▸ Extrait de page
⁂

Ancien élève de l’École normale supérieure, agrégé et docteur en histoire, Nicolas Bauqueta notamment enseigné à Sciences-Po et à Harvard. Spécialiste des politiques publiques, il est directeur général de L’Institut Paris Region depuis juin 2022.
Quelle place occupe la question du sol dans le nouveau schéma directeur de la région Ile-de-France (SDRIF) ?
La question du sol occupe une place centrale, matricielle dans le projet de schéma directeur environnemental (SDRIF‑E), dont la révision avait pour ambition – fixée lors de la COP [Conférence des Parties, ndlr] régionale de 2019 – d’être ZEN [« zéro émission nette »], ZAN [« zéro artificialisation nette »], et circulaire, pour doter la région d’un SDRIF‑E.

⁂

▸ Jeu de données
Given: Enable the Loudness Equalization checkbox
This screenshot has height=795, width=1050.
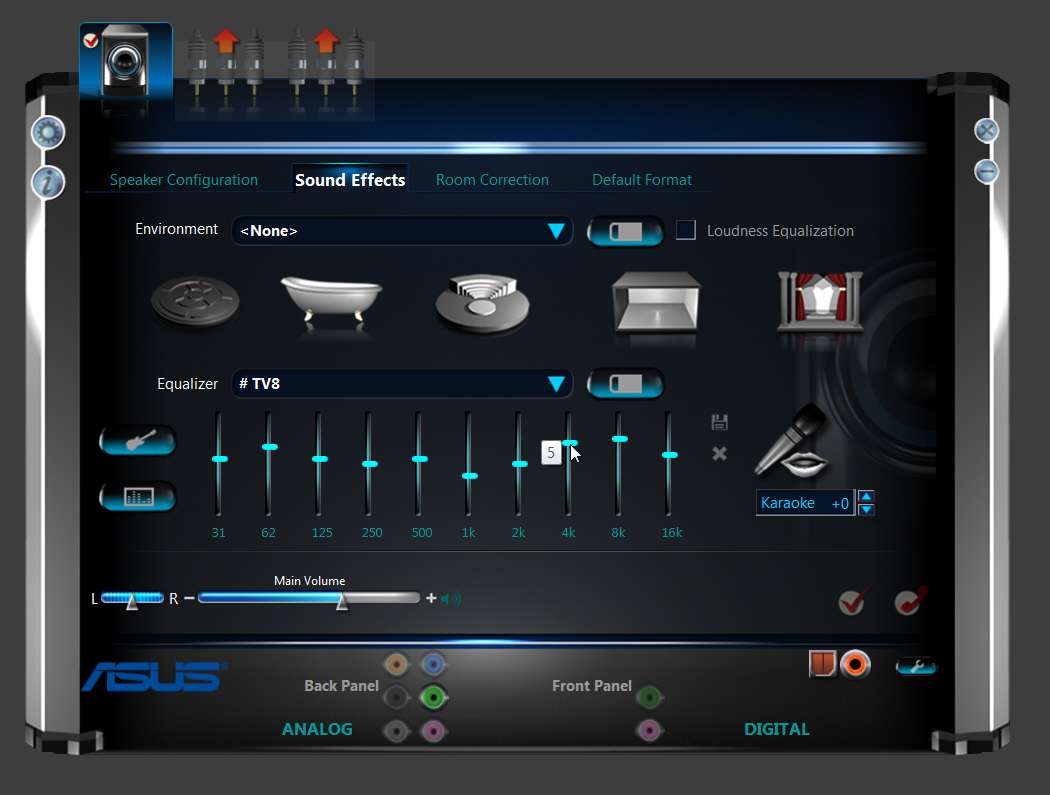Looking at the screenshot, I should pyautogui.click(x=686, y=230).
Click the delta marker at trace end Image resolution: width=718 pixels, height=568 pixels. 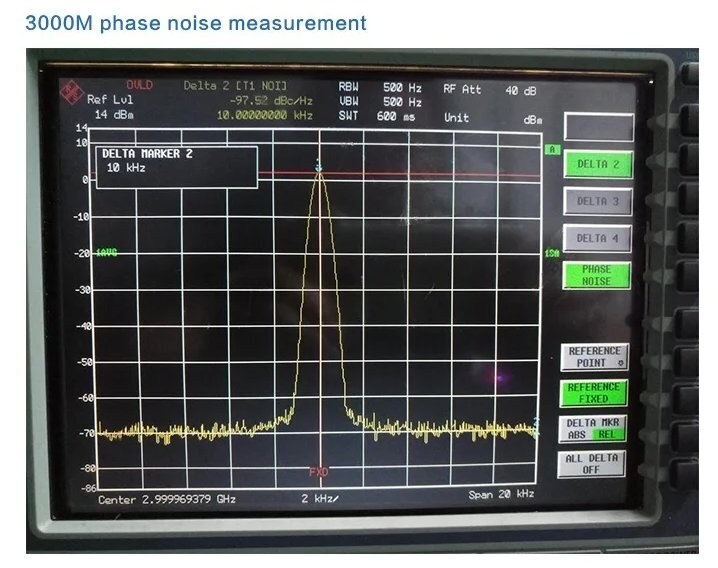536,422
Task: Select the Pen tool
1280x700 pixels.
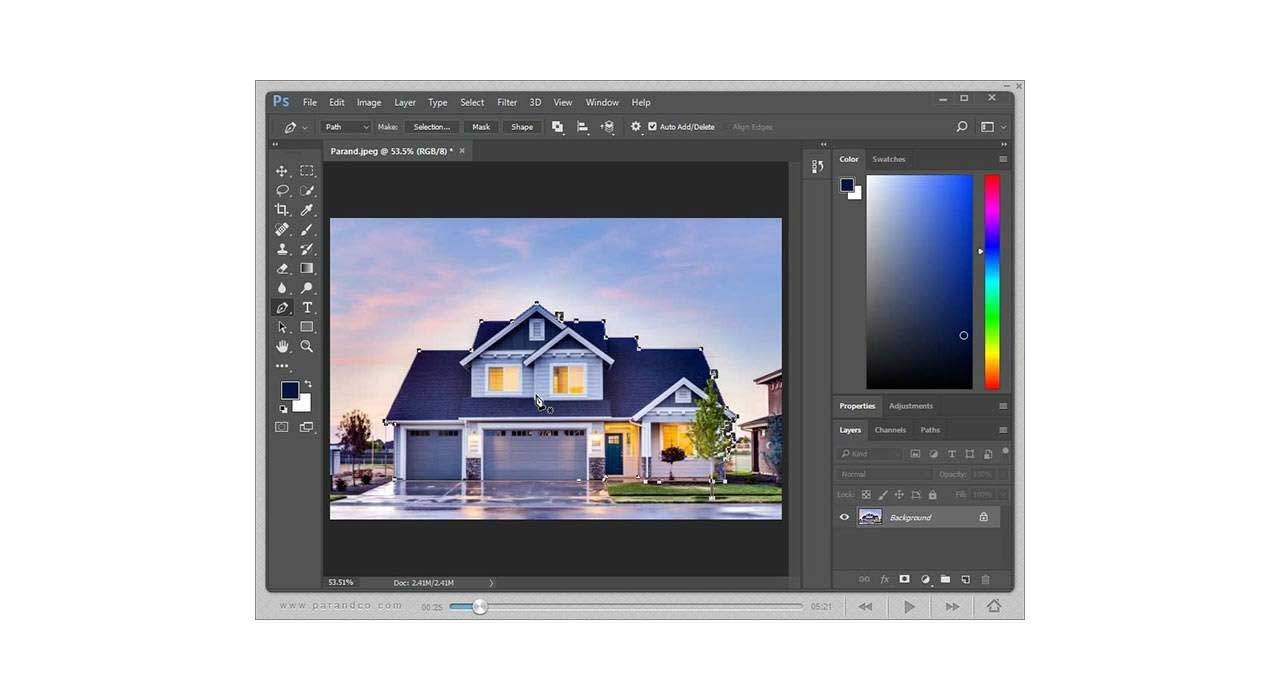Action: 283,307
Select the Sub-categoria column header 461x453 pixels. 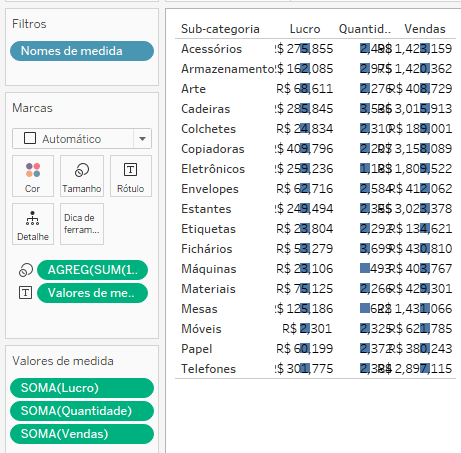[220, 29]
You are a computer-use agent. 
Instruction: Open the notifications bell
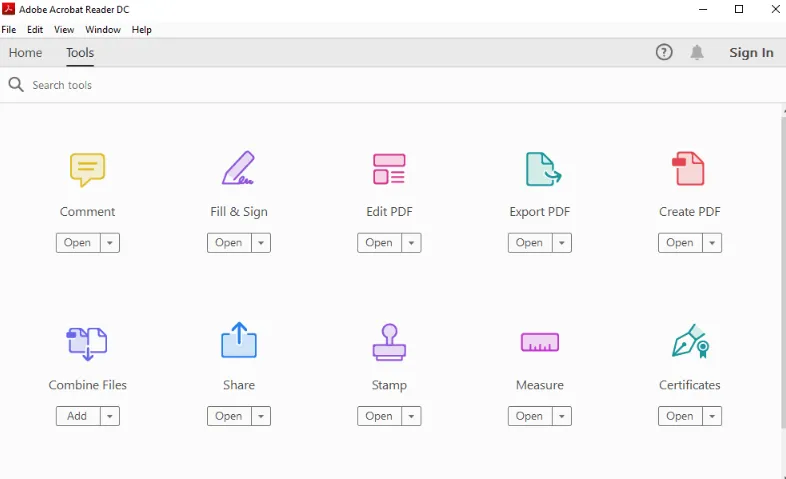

⁂

▸ Exercices
(1) Recopiez le passage du texte sur le SDRIF compris entre « Ancien élève de » et « Ile-de-France (SDRIF) ? », ces deux bornes incluses.
(2) Poursuivez le texte sur le SDRIF à partir de sa dernière phrase.

▸ Réponses aux exercices
(1)
Ancien élève de l’École normale supérieure, agrégé et docteur en histoire, Nicolas Bauqueta notamment enseigné à Sciences-Po et à Harvard. Spécialiste des politiques publiques, il est directeur général de L’Institut Paris Region depuis juin 2022.
Quelle place occupe la question du sol dans le nouveau schéma directeur de la région Ile-de-France (SDRIF) ?

(2)
Le ZAN a été la problématique centrale de la révision, qui a structuré les réflexions et fondé les décisions. C’est pour cela que nous pouvons dire que nous avons réalisé un véritable exercice de planification écologique : pour avoir placé les questions « latouriennes » des choix d’affectation du sol au cœur des décisions politiques à l’échelle macro et micro.
La décision politique macro, c’est celle de la trajectoire de réduction de l’artificialisation choisie, qui est le choix fondamental du SDRIF‑E puisque la loi climat et résilience spécifie bien que la Région Ile-de-France doit déterminer elle-même sa trajectoire de réduction de la consommation foncière. Cet espace de liberté est aussi – surtout – un espace de responsabilité pour les politiques qui ont dû s’entendre sur une trajectoire, sur un objectif. Concrètement, cela s’est traduit par une réduction de 20 % de la consommation foncière par décennie. Cette trajectoire n’est pas uniquement le résultat d’approches purement comptables.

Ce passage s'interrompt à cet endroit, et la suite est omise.